━━━━━ Text shown
Rift CV1 – Getting close now…

It’s been a while since my last post about tracking support for the Oculus Rift in February. There’s been big improvements since then – working really well a lot of the time. It’s gone from “If I don’t make any sudden moves, I can finish an easy Beat Saber level” to “You can’t hide from me!” quality.

Equally, there are still enough glitches and corner cases that I think I’ll still be at this a while.

Here’s a video from 3 weeks ago of (not me) playing Beat Saber on Expert+ setting showing just how good things can be now:

Beat Saber – Skunkynator playing Expert+, Mar 16 2021

Strap in. Here’s what I’ve worked on in the last 6 weeks:

Pose Matching improvements

Most of the biggest improvements have come from improving the computer vision algorithm that’s matching the observed LEDs (blobs) in the camera frames to the 3D models of the devices.

I split the brute-force search algorithm into 2 phases. It now does a first pass looking for ‘obvious’ matches. In that pass, it does a shallow graph search of blobs and their nearest few neighbours against LEDs and their nearest neighbours, looking for a match using a “Strong” match metric. A match is considered strong if expected LEDs match observed blobs to within 1.5 pixels.

Coupled with checks on the expected orientation (matching the Gravity vector detected by the IMU) and the pose prior (expected position and orientation are within predicted error bounds) this short-circuit on the search is hit a lot of the time, and often completes within 1 frame duration.
━━━━━━━━━━
## Given exercise 1
Copy the entries from their start through the line that contains "tap(596, 276)", including both ends, and leave the pictures out.
━━━━━ Records for the task
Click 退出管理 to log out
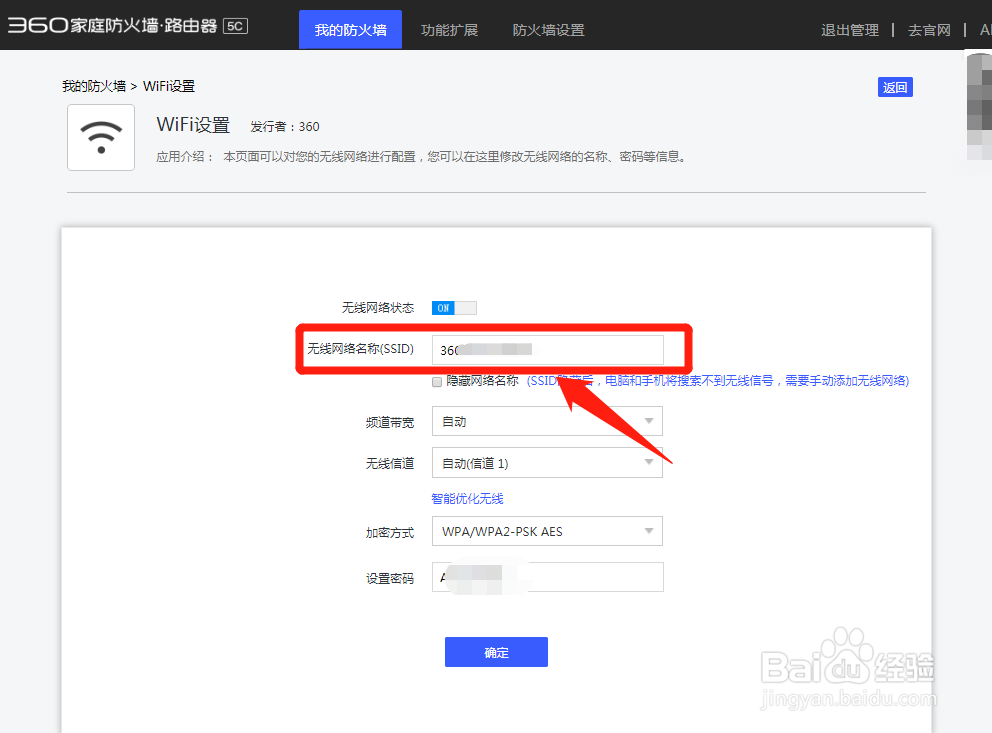Viewport: 992px width, 733px height. click(849, 30)
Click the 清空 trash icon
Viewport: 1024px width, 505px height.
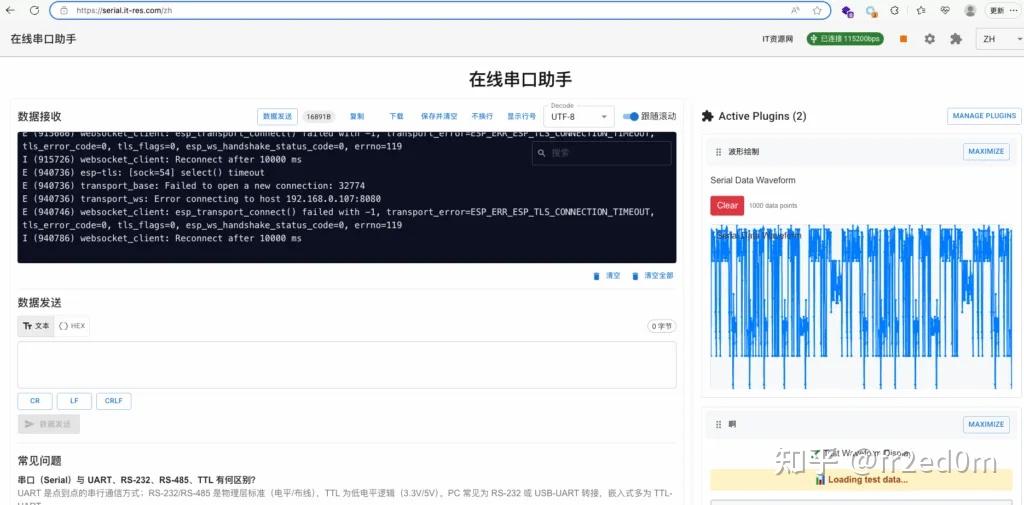tap(596, 276)
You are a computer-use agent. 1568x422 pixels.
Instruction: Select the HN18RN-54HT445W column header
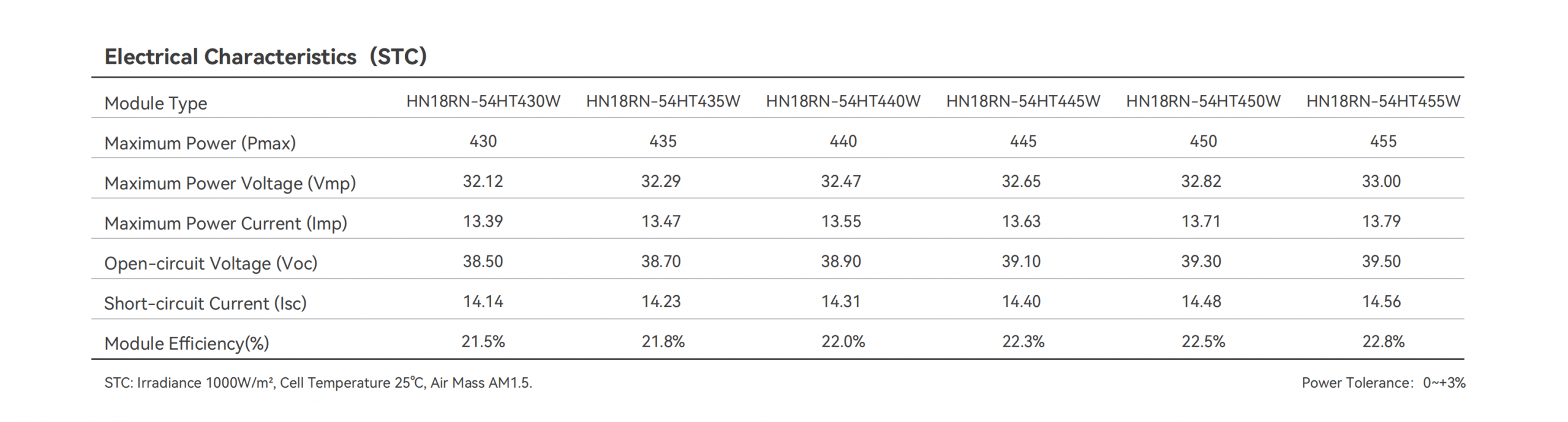coord(1023,101)
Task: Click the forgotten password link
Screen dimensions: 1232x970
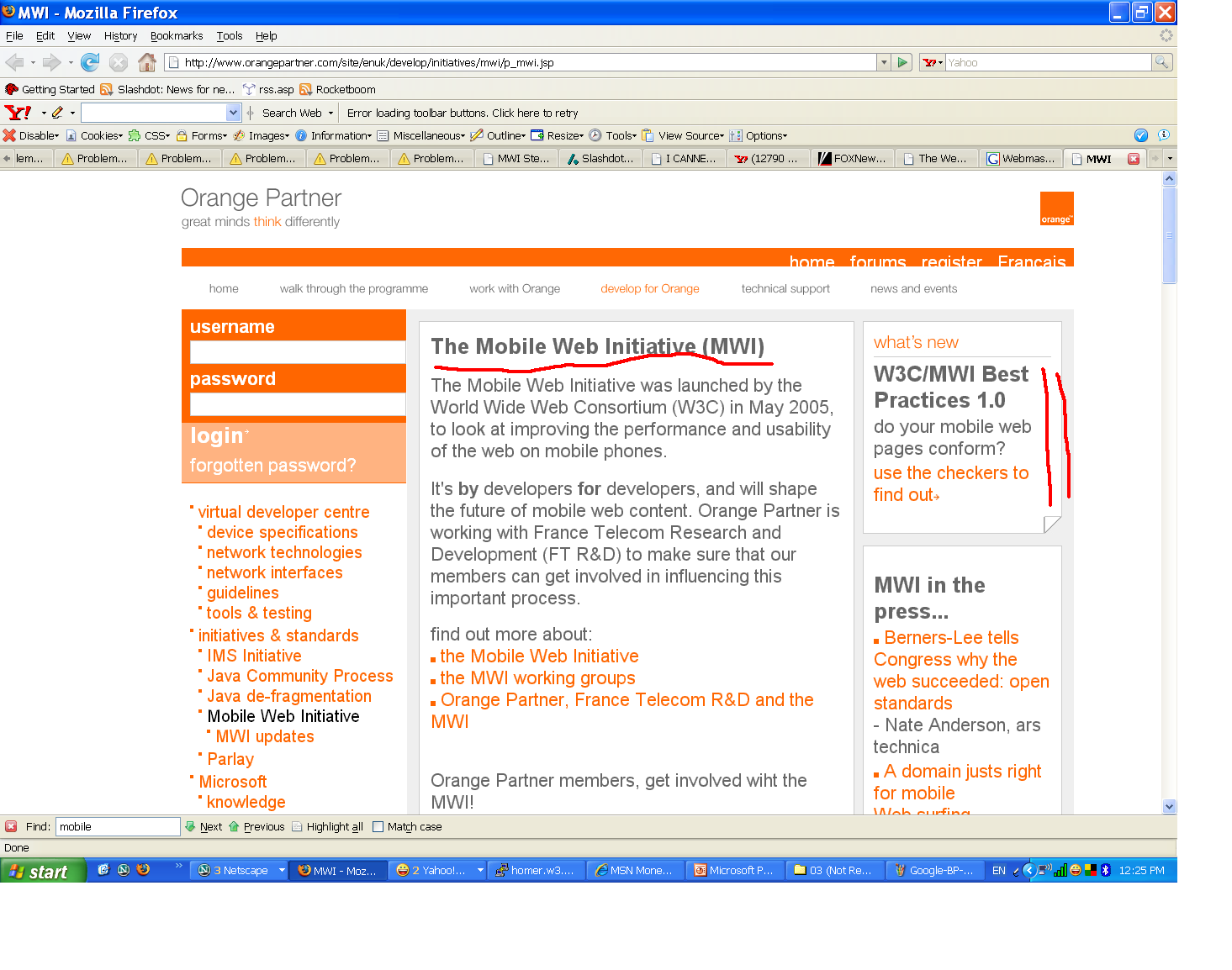Action: click(272, 466)
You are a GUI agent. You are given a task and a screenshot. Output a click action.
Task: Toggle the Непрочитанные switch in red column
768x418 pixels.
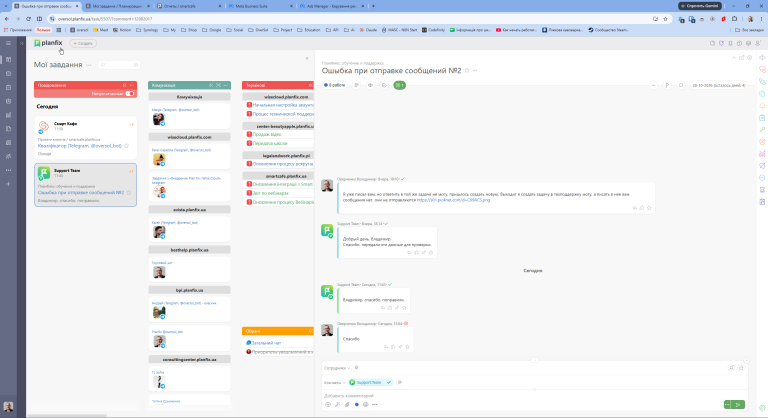pyautogui.click(x=130, y=94)
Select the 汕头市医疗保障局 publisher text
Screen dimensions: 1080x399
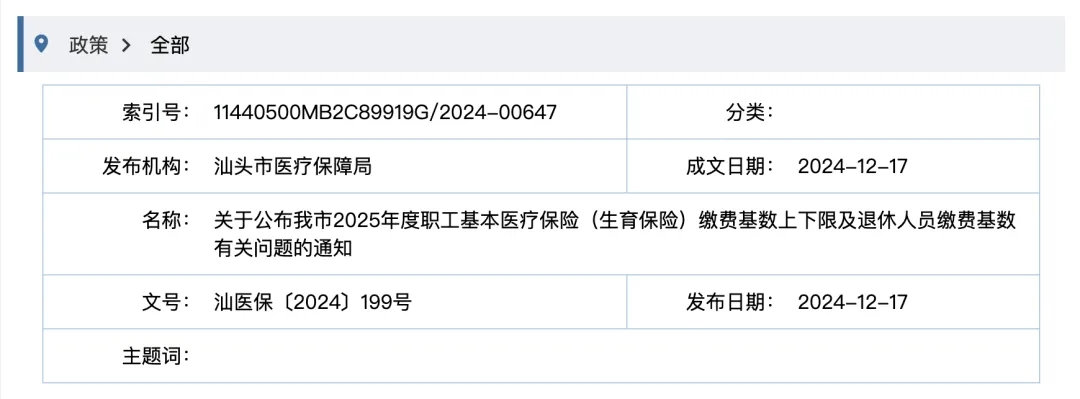coord(293,166)
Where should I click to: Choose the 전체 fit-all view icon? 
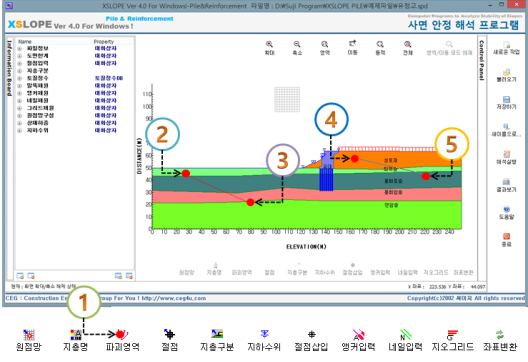[x=407, y=44]
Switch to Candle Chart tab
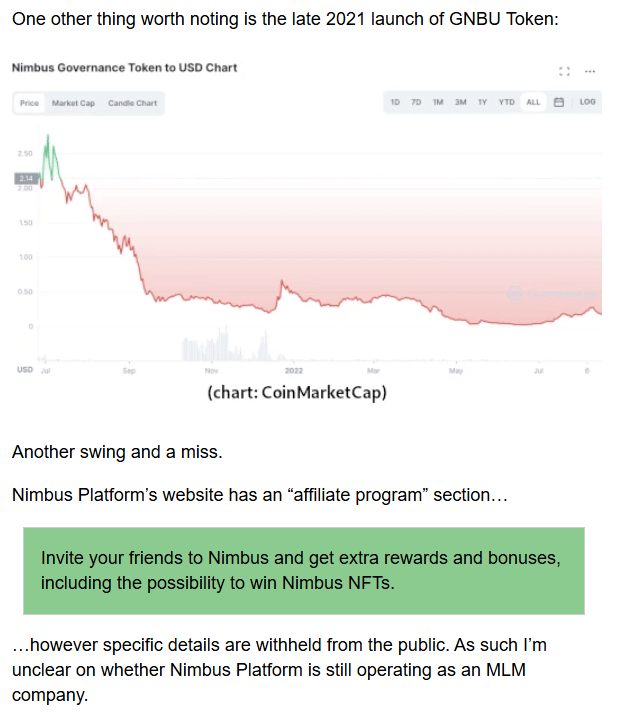This screenshot has width=627, height=720. 132,103
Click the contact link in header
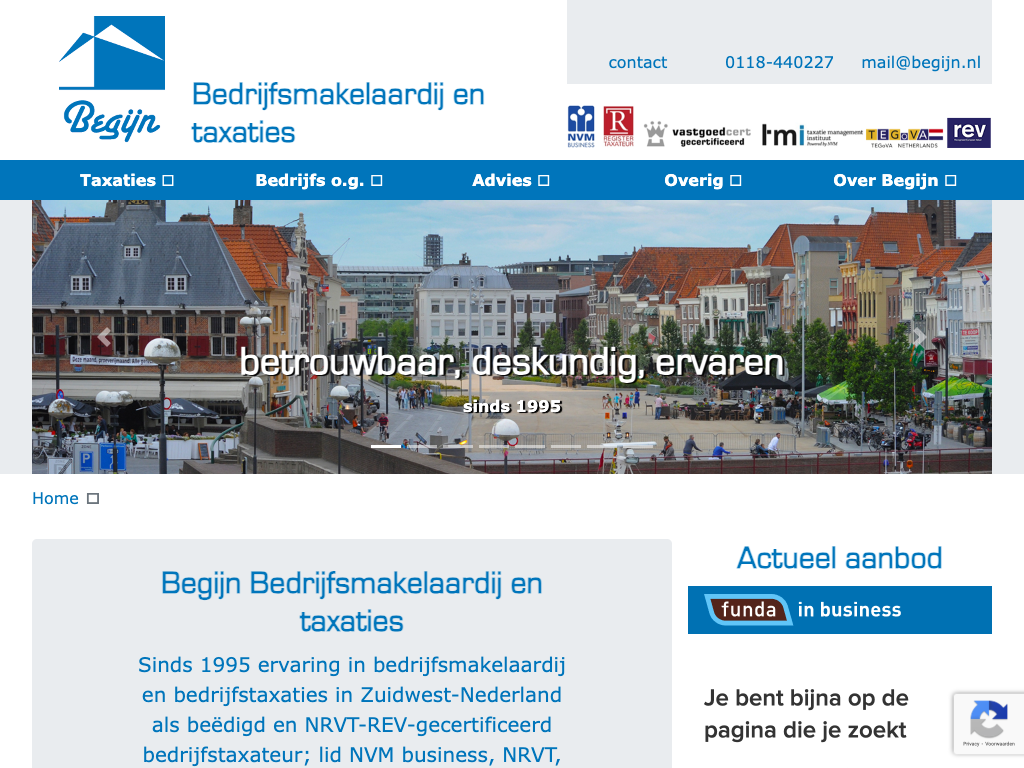Viewport: 1024px width, 768px height. pyautogui.click(x=637, y=62)
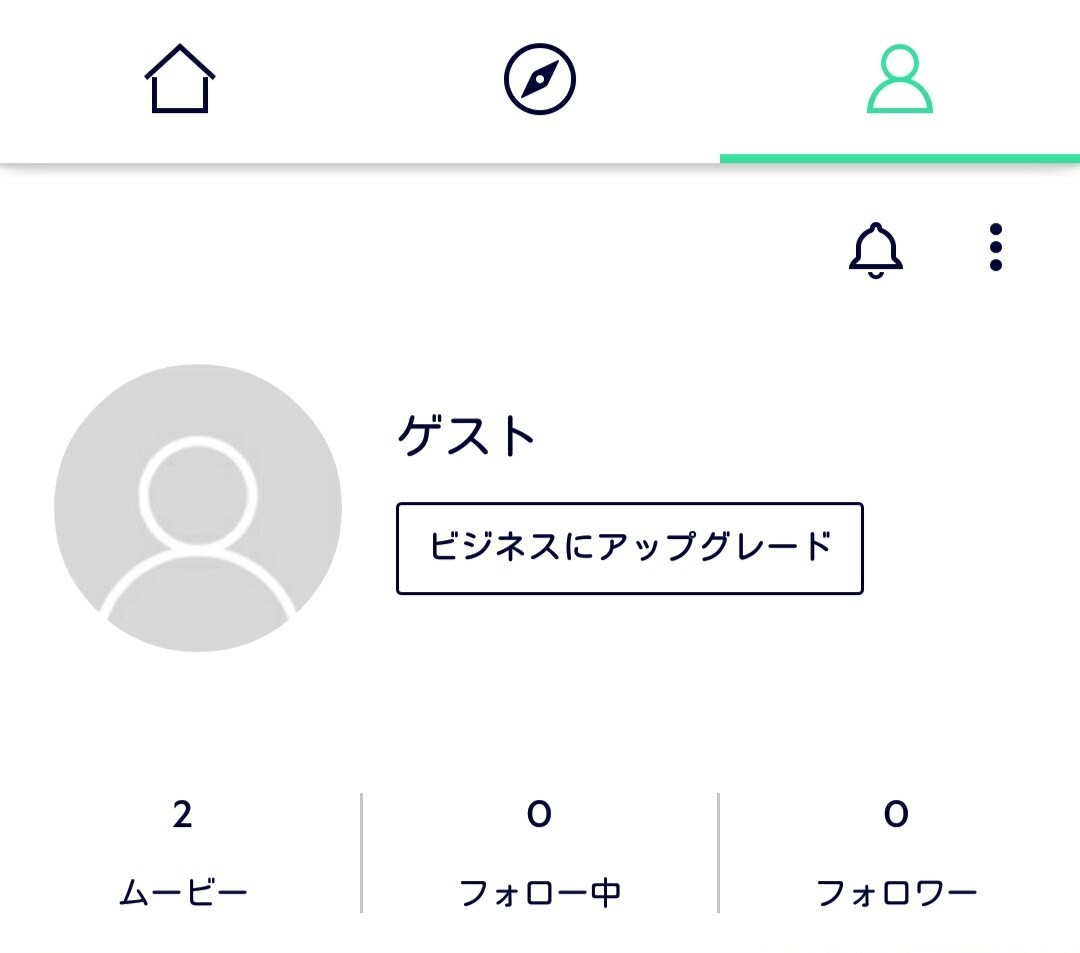View the フォロー中 following list
The width and height of the screenshot is (1080, 953).
540,892
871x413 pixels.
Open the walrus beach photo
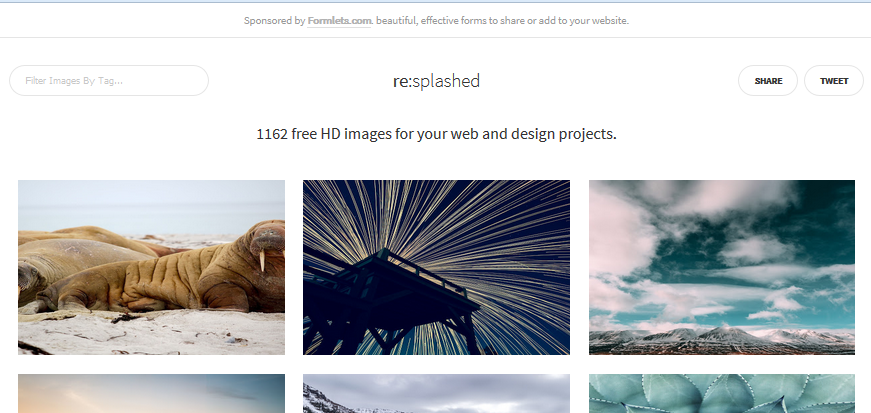click(151, 267)
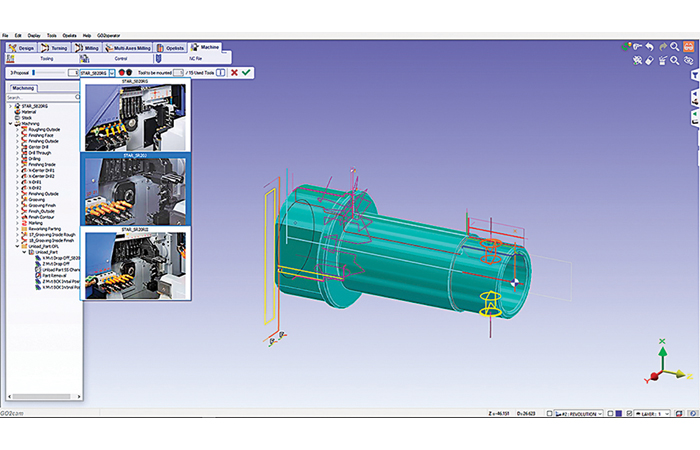
Task: Click the orange glasses view icon
Action: [x=690, y=46]

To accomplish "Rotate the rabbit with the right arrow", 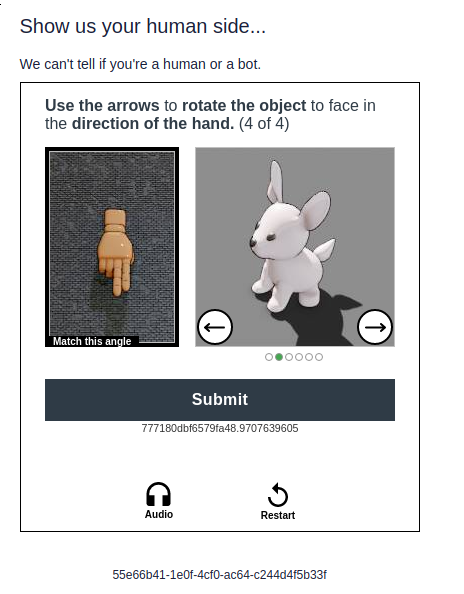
━━━━━━━━━━
## Given exercise 2
Repeat the entire post on Rift CV1 tracking word for word.

## Finished answer 1
Click 退出管理 to log out
Viewport: 992px width, 733px height. click(849, 30)
Click the 清空 trash icon
Viewport: 1024px width, 505px height.
tap(596, 276)

## Finished answer 2
Rift CV1 – Getting close now…

It’s been a while since my last post about tracking support for the Oculus Rift in February. There’s been big improvements since then – working really well a lot of the time. It’s gone from “If I don’t make any sudden moves, I can finish an easy Beat Saber level” to “You can’t hide from me!” quality.

Equally, there are still enough glitches and corner cases that I think I’ll still be at this a while.

Here’s a video from 3 weeks ago of (not me) playing Beat Saber on Expert+ setting showing just how good things can be now:

Beat Saber – Skunkynator playing Expert+, Mar 16 2021

Strap in. Here’s what I’ve worked on in the last 6 weeks:

Pose Matching improvements

Most of the biggest improvements have come from improving the computer vision algorithm that’s matching the observed LEDs (blobs) in the camera frames to the 3D models of the devices.

I split the brute-force search algorithm into 2 phases. It now does a first pass looking for ‘obvious’ matches. In that pass, it does a shallow graph search of blobs and their nearest few neighbours against LEDs and their nearest neighbours, looking for a match using a “Strong” match metric. A match is considered strong if expected LEDs match observed blobs to within 1.5 pixels.

Coupled with checks on the expected orientation (matching the Gravity vector detected by the IMU) and the pose prior (expected position and orientation are within predicted error bounds) this short-circuit on the search is hit a lot of the time, and often completes within 1 frame duration.